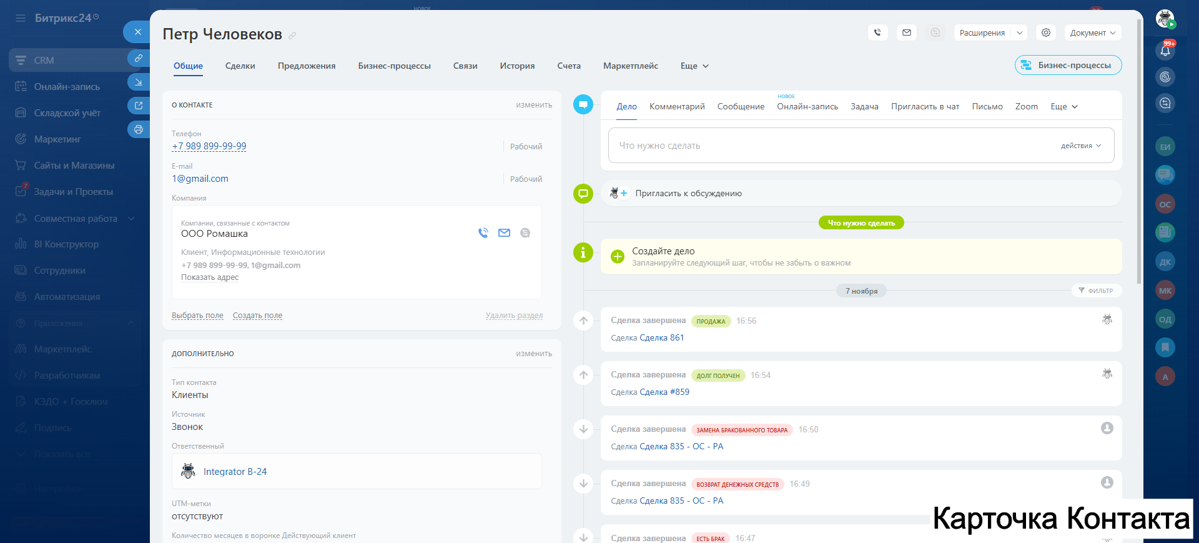Viewport: 1199px width, 543px height.
Task: Open card settings gear icon
Action: coord(1046,32)
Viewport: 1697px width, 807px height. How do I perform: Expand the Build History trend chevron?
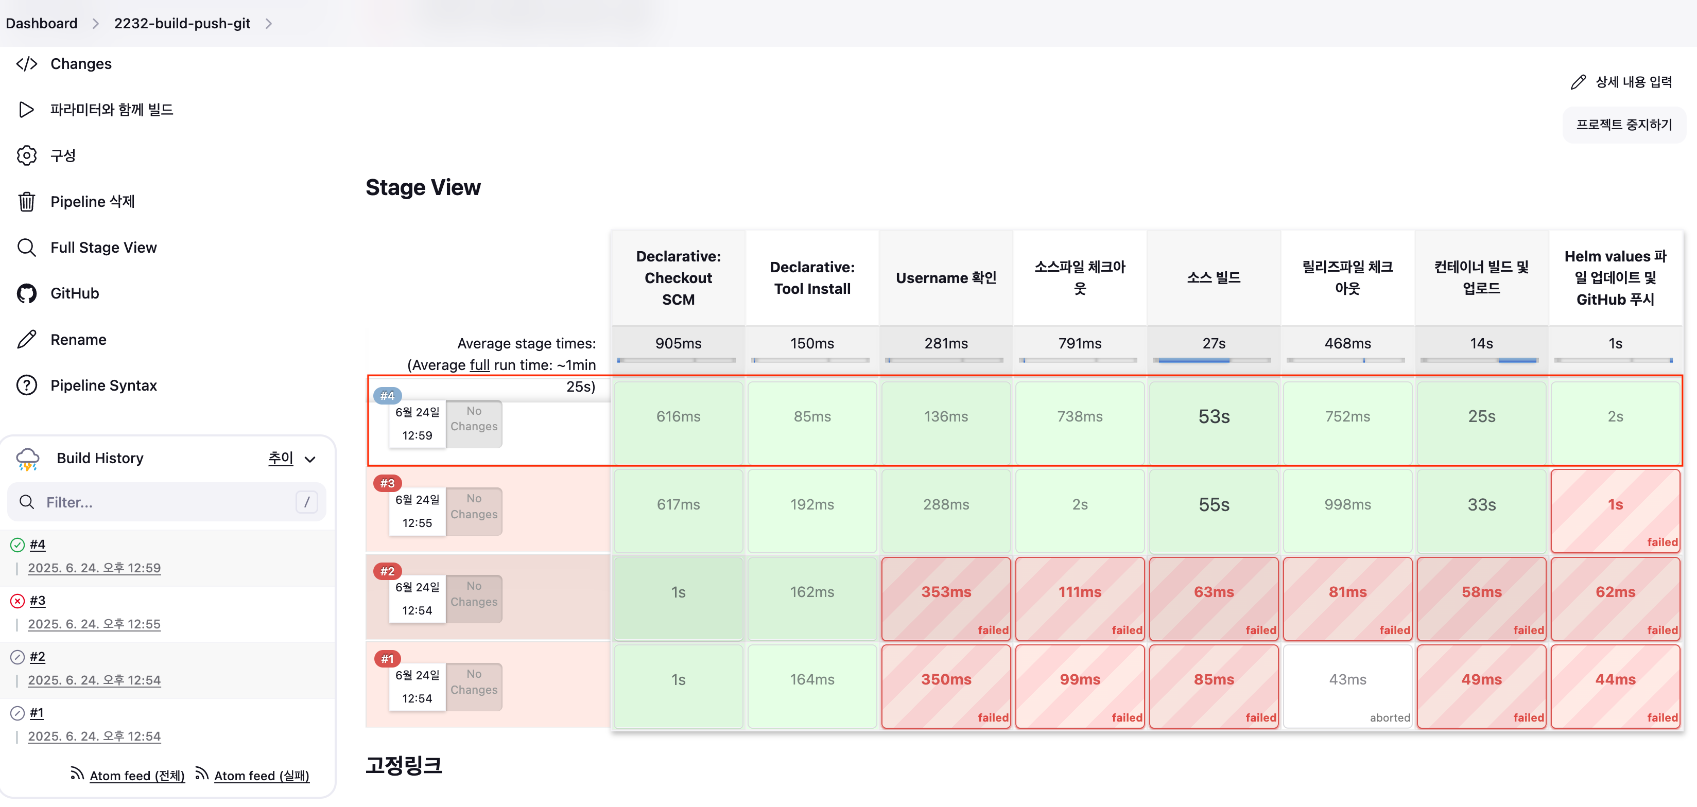click(310, 459)
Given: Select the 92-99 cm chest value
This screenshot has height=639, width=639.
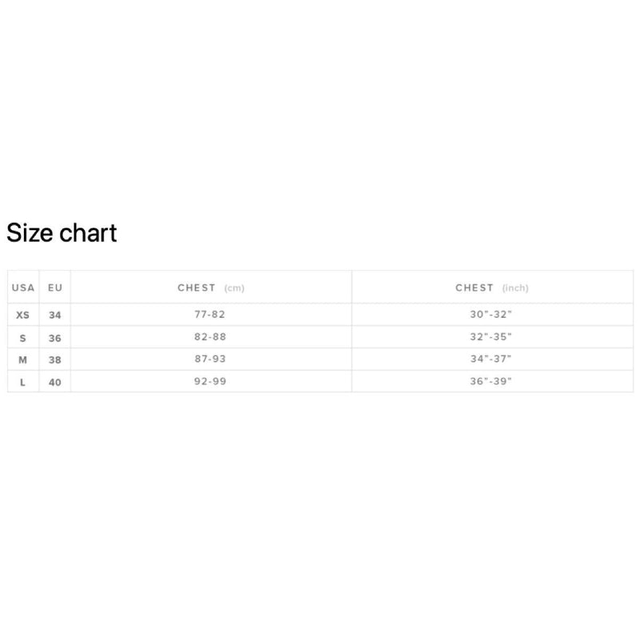Looking at the screenshot, I should pos(211,381).
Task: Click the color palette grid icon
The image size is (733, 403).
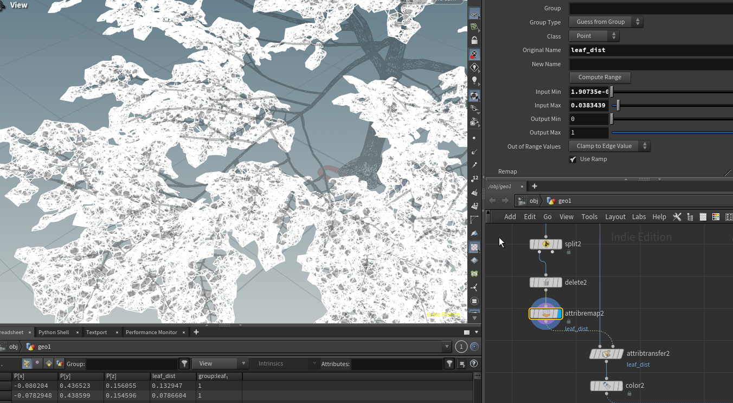Action: click(x=716, y=217)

============

**Exercise**
Arrange all of the material above as a Markdown table with the columns "No." and "Text". Number each line, skip any blank lines, and leave the pictures out.

**Output for this task**
| No. | Text |
|---|---|
| 1 | Viewport: 1199px width, 543px height. |
| 2 | Task: Open card settings gear icon |
| 3 | Action: coord(1046,32) |
| 4 | Viewport: 1697px width, 807px height. How do I perform: Expand the Build History trend chevron? |
| 5 | click(310, 459) |
| 6 | Given: Select the 92-99 cm chest value |
| 7 | This screenshot has height=639, width=639. |
| 8 | Looking at the screenshot, I should pos(211,381). |
| 9 | Task: Click the color palette grid icon |
| 10 | The image size is (733, 403). |
| 11 | Action: click(x=716, y=217) |